» WHAT THE EXERCISE ASKS: Your task is to copy every line of the records below that contains "input".
──────── MATERIAL FOR THIS EXERCISE ────────
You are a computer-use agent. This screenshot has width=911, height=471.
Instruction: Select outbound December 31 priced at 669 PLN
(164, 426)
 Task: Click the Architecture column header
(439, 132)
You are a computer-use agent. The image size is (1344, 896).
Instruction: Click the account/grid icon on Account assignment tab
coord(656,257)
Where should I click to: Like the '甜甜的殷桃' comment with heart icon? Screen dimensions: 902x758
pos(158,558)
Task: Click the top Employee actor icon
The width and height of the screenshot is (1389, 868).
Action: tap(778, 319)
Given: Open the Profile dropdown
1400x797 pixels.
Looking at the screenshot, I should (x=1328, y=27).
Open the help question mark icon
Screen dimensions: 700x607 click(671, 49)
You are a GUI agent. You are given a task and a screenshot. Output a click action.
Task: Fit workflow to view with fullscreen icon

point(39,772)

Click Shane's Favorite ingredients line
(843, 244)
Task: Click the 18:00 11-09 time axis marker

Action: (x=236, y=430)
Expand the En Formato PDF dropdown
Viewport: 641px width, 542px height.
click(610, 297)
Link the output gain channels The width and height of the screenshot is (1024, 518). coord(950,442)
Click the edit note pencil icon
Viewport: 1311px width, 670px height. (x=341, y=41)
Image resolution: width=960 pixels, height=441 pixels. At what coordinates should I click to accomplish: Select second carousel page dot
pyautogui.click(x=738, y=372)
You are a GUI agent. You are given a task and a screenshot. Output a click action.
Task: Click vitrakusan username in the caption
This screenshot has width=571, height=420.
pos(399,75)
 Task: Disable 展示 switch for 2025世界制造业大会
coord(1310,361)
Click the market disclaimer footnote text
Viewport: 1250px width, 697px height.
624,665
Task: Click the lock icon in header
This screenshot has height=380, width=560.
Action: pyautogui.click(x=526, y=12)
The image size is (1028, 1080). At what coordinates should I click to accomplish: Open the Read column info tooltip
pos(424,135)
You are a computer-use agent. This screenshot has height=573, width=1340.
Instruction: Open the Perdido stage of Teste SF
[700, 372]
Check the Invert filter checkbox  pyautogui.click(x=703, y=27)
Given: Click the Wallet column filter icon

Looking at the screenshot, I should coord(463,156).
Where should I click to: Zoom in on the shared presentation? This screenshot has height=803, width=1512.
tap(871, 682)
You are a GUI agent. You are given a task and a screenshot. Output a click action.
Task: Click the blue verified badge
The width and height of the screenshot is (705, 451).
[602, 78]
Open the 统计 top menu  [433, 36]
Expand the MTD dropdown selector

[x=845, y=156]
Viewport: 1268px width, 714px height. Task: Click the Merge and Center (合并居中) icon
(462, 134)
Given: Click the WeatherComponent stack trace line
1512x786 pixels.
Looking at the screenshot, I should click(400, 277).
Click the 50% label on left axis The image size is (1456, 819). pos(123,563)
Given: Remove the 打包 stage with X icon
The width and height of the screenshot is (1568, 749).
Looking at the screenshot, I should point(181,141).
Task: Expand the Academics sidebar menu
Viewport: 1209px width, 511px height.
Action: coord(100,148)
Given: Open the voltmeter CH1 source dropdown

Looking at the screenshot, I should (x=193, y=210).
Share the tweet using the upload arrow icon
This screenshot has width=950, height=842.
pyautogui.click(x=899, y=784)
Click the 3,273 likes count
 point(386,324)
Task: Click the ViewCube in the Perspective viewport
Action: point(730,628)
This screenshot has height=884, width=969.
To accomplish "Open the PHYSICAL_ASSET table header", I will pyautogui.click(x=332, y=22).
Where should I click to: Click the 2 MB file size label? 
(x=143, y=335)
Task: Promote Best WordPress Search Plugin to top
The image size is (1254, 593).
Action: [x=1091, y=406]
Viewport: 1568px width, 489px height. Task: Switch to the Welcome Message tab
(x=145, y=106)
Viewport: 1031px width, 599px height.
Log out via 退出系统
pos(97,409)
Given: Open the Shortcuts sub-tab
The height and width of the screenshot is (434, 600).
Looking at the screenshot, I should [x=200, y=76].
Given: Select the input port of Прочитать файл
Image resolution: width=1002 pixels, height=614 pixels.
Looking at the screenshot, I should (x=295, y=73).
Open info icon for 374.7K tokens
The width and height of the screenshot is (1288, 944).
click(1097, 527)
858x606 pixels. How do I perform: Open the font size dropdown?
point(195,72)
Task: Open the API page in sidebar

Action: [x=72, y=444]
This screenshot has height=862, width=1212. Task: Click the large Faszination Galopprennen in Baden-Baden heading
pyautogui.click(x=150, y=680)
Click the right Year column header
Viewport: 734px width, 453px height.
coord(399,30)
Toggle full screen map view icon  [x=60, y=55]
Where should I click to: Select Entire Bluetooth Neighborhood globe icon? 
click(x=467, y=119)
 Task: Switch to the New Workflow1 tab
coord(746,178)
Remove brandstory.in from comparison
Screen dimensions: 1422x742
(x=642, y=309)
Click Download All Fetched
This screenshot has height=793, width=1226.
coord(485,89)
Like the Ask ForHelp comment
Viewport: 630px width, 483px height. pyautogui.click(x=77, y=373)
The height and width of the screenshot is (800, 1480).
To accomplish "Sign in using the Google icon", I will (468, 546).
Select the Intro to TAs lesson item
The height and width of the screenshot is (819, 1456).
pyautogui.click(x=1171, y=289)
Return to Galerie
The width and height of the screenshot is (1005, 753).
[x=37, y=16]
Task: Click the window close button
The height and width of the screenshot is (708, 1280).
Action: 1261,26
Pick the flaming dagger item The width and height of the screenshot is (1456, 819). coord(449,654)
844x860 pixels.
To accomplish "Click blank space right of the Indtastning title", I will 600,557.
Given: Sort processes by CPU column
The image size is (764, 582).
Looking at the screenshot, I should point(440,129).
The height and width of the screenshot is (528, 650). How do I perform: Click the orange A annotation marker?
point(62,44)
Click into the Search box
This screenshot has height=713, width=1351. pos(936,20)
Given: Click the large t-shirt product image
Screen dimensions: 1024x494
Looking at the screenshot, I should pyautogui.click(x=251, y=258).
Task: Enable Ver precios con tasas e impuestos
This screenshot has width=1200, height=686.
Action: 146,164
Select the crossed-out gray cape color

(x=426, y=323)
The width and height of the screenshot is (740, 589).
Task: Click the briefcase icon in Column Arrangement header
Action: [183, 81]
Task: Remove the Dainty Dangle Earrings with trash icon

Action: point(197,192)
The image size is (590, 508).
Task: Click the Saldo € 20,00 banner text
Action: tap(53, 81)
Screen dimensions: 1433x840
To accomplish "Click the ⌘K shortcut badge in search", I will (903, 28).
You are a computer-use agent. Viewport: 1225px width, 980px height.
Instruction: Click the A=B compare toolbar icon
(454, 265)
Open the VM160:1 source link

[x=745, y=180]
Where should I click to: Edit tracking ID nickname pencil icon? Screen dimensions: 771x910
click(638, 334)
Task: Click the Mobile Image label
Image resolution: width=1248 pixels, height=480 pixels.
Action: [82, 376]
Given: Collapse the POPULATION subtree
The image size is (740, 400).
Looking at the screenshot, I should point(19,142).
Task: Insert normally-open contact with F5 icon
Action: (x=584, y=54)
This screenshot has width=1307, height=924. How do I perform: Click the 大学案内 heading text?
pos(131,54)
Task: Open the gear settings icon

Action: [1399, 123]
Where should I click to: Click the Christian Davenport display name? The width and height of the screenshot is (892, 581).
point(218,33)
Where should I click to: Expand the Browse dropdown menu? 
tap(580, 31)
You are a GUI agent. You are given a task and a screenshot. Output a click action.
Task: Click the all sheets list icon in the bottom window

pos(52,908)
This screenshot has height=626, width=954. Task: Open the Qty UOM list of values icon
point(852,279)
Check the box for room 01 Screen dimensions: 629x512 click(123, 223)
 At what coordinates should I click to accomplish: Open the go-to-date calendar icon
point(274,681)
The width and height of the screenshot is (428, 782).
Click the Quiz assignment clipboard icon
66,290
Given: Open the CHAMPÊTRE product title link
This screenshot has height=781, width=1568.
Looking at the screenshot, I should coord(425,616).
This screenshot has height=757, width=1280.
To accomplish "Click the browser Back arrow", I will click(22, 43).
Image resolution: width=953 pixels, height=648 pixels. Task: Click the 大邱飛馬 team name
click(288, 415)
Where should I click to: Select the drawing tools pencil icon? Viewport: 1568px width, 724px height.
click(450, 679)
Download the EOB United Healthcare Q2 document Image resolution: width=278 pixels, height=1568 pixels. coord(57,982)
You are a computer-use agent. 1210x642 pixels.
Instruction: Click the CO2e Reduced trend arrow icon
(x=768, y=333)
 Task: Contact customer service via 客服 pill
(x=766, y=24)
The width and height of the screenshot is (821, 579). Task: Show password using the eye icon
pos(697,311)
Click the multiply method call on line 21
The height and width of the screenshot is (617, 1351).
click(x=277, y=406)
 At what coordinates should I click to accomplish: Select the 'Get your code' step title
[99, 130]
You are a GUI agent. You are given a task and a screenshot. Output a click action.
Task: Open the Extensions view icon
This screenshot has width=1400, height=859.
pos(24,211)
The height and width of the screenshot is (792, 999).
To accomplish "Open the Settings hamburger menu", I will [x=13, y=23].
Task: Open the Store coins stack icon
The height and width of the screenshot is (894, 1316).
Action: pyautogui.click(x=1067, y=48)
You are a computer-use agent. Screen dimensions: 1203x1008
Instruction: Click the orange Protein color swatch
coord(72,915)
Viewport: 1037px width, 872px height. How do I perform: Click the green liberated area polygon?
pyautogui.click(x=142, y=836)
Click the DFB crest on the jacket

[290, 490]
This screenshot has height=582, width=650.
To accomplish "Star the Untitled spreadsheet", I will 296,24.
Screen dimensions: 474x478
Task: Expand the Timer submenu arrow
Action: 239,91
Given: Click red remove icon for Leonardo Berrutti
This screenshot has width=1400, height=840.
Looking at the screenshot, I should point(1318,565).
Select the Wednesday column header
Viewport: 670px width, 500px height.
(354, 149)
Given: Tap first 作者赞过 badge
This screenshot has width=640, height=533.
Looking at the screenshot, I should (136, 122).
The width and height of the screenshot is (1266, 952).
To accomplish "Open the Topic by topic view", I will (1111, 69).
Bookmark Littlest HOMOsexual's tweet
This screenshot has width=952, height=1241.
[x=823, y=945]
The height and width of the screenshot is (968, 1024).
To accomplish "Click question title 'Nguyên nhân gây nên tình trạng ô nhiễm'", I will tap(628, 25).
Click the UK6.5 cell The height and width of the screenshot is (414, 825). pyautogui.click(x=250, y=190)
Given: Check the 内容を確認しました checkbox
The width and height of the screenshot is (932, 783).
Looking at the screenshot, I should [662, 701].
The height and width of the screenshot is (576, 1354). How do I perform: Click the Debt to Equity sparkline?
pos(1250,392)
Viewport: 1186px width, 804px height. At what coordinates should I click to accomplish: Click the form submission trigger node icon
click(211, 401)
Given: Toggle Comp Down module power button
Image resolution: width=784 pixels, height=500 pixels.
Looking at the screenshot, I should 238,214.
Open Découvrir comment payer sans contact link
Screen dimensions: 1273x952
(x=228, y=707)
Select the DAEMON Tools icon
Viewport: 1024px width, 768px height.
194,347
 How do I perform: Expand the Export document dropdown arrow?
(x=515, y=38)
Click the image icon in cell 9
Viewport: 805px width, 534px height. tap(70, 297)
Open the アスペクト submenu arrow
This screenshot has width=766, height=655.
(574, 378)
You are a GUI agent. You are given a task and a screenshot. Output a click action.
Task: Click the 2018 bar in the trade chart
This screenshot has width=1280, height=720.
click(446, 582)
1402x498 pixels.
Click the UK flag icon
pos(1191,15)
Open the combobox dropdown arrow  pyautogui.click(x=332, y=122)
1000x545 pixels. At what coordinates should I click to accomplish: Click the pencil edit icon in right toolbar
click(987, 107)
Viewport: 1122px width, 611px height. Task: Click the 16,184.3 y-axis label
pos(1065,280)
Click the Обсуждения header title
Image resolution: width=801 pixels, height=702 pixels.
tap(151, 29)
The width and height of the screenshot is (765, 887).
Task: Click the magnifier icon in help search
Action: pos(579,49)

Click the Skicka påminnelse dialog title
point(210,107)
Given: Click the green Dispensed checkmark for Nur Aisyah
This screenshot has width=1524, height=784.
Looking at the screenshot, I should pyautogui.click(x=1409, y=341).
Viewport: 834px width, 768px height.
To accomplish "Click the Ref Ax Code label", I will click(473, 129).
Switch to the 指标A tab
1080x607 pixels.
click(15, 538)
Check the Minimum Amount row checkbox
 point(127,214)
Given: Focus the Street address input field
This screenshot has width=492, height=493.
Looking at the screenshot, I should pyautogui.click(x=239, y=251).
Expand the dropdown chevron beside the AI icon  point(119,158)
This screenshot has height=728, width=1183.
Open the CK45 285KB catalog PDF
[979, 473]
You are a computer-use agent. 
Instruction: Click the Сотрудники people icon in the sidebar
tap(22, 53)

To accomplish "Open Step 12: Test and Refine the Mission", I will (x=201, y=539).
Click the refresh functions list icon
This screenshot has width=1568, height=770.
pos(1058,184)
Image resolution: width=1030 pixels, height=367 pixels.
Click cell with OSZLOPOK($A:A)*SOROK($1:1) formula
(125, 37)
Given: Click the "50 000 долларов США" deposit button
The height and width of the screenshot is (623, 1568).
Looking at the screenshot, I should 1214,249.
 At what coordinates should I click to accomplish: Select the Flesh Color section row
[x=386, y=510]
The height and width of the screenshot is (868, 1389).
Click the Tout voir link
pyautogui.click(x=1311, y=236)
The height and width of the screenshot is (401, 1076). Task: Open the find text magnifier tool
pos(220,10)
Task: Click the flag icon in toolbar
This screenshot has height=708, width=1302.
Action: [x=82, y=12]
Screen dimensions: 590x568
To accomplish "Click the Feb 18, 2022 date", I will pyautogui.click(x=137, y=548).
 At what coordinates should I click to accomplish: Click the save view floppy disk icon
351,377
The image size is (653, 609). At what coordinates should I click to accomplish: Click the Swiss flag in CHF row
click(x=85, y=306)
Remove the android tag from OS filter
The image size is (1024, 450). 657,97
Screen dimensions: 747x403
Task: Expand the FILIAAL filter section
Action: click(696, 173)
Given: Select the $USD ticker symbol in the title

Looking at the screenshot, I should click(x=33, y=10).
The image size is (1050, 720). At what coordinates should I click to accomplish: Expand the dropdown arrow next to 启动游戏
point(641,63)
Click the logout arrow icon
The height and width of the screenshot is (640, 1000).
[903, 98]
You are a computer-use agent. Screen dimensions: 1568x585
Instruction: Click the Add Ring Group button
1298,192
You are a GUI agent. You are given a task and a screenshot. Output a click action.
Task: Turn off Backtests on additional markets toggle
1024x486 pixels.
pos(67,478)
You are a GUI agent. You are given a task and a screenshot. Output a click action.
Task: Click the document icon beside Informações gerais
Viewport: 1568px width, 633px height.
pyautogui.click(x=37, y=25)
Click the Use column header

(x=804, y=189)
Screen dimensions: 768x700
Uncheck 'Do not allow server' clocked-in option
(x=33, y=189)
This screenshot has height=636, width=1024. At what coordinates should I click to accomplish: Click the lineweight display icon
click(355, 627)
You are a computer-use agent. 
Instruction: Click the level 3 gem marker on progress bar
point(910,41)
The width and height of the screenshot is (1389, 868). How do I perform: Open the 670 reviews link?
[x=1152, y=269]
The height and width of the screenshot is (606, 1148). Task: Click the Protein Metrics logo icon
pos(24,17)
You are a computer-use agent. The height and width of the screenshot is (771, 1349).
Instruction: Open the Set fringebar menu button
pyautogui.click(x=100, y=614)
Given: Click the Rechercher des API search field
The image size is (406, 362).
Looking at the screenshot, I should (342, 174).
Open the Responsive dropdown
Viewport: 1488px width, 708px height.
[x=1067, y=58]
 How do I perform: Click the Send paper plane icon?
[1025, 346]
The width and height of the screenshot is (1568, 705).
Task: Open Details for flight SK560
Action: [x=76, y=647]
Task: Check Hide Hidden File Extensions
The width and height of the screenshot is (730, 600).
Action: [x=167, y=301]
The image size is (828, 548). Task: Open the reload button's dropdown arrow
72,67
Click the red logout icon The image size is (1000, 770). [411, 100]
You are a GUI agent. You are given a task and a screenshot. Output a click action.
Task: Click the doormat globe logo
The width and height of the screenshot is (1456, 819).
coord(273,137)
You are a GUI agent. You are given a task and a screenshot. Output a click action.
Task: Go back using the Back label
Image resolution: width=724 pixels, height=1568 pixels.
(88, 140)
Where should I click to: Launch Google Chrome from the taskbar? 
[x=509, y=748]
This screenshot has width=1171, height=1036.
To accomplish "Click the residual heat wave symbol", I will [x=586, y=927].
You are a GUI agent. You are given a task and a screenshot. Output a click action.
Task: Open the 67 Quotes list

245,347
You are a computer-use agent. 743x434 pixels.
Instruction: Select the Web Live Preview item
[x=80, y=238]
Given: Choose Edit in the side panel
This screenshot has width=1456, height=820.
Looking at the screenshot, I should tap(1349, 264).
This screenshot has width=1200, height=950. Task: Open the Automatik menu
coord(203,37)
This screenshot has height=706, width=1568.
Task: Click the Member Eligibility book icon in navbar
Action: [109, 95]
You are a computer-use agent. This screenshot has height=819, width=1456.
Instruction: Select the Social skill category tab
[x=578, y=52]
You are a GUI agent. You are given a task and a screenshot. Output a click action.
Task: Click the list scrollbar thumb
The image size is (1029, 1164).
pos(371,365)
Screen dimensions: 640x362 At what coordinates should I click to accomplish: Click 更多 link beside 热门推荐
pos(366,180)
────────
» COMPLETED EXERCISE:
Given: Select the input port of Прочитать файл
Given: Focus the Street address input field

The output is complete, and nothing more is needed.